Hussein Chalayan is a designer to cherish for his commitment to allowing matters entirely unrelated to fashion – usually seriously knotty social problems – to fuel his creative process. This season’s show was titled Périphérique after the 16-mile highway that encircles Paris and is effectively a moat between the affluent, established inner confines of the city and the banlieues, or suburbs, beyond, in which a large proportion of Paris’s immigrant population is centred.

That inspiration – the tensions that ensue from unintegrated immigration – manifested itself abstractedly. Padded coats and raincoats in black or khaki (meant to whisper of colonialism) often came with semi-encircling cloakish folds that reached around from the back of the garment. Jackets, pants, and shirts were presented semi-finished, torn away to reveal new versions of themselves pushing forth from beneath.

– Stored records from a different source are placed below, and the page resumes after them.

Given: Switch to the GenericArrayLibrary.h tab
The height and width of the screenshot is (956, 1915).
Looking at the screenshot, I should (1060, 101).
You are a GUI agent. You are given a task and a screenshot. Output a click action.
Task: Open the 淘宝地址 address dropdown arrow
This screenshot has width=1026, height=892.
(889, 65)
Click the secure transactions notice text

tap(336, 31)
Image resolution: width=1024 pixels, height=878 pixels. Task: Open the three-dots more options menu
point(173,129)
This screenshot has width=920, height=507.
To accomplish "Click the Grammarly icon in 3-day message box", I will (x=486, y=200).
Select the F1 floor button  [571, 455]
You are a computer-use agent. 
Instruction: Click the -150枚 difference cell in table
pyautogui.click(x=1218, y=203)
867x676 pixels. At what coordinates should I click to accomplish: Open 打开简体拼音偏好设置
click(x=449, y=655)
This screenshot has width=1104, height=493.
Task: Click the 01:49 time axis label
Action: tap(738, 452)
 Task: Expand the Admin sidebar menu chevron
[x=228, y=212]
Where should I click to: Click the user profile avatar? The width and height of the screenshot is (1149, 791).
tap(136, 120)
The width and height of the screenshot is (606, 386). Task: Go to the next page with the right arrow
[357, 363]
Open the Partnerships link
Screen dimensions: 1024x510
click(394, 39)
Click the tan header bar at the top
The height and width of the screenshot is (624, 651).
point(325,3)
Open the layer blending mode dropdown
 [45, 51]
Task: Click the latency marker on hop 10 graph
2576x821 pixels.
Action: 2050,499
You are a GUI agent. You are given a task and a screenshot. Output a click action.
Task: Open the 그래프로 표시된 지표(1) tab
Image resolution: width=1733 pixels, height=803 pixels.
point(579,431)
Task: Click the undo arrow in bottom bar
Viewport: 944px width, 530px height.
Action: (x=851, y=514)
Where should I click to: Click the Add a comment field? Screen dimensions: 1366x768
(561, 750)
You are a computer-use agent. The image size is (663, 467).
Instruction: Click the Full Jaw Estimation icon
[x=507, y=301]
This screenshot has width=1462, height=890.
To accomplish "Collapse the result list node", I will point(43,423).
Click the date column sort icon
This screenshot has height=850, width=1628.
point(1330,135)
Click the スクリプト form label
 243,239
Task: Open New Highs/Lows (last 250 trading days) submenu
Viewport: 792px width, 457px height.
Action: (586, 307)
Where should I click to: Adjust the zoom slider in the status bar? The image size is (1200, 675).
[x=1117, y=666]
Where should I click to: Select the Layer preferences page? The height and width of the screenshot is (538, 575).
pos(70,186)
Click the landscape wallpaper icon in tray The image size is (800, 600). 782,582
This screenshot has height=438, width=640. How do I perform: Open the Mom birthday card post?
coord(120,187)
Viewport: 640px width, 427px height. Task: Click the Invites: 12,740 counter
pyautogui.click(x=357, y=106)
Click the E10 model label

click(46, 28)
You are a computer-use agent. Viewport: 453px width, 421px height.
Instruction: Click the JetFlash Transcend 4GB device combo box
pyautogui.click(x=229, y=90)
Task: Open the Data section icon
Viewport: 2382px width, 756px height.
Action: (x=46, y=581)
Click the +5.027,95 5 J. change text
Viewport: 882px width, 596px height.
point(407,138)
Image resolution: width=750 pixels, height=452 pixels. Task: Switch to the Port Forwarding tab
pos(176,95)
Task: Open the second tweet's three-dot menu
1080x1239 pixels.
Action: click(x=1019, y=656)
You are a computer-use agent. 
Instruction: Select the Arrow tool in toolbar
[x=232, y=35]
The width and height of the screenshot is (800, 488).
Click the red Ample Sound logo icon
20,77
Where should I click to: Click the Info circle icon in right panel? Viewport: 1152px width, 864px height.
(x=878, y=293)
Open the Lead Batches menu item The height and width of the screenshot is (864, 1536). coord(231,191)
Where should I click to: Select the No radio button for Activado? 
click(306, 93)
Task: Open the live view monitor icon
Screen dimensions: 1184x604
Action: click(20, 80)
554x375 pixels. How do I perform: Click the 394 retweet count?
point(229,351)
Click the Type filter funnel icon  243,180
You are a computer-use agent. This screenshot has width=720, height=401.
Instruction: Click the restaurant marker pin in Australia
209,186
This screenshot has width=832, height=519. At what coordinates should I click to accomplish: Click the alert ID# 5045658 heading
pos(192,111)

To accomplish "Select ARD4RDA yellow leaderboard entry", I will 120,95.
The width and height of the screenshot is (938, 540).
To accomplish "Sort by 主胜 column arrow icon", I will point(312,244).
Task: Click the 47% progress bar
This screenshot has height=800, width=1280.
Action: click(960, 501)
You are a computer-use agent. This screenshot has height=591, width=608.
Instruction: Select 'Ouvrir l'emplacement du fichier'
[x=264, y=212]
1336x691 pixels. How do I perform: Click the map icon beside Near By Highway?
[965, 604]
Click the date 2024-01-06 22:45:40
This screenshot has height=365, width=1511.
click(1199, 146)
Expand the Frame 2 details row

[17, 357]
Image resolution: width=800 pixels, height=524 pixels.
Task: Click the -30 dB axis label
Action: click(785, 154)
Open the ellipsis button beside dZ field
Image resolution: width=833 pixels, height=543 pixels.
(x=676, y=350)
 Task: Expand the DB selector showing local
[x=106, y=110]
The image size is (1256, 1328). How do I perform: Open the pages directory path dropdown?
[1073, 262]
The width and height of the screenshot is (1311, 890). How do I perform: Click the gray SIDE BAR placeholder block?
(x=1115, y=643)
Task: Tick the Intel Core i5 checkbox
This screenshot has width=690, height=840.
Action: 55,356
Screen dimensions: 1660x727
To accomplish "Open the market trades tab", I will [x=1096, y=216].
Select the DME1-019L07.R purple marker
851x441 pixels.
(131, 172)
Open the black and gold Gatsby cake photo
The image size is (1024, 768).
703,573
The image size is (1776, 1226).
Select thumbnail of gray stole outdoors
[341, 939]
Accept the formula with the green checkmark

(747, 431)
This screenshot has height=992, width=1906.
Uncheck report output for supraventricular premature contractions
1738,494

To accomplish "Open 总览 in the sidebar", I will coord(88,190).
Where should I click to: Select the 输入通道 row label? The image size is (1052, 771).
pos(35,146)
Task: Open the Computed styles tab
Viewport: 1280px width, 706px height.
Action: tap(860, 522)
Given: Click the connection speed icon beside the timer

Ripped gold foil strips lined the shoulder of a formal black jacket. Irregular panels, adaptable to be worn every which way, were layered on top of garments below. Blanket pattern pieces in wool or cashmere were supposed to reflect North African patterns.

Along the way were plenty of pieces to pull off a rail and love less as abstract social commentary than as literally gorgeous garments, the double-face cashmere topcoats especially.

The pieces that reflected the tensions and contradictions of Chalayan’s subject of the season were, meanwhile, a typically thoughtful, wearable meditation on the concrete violence of human division.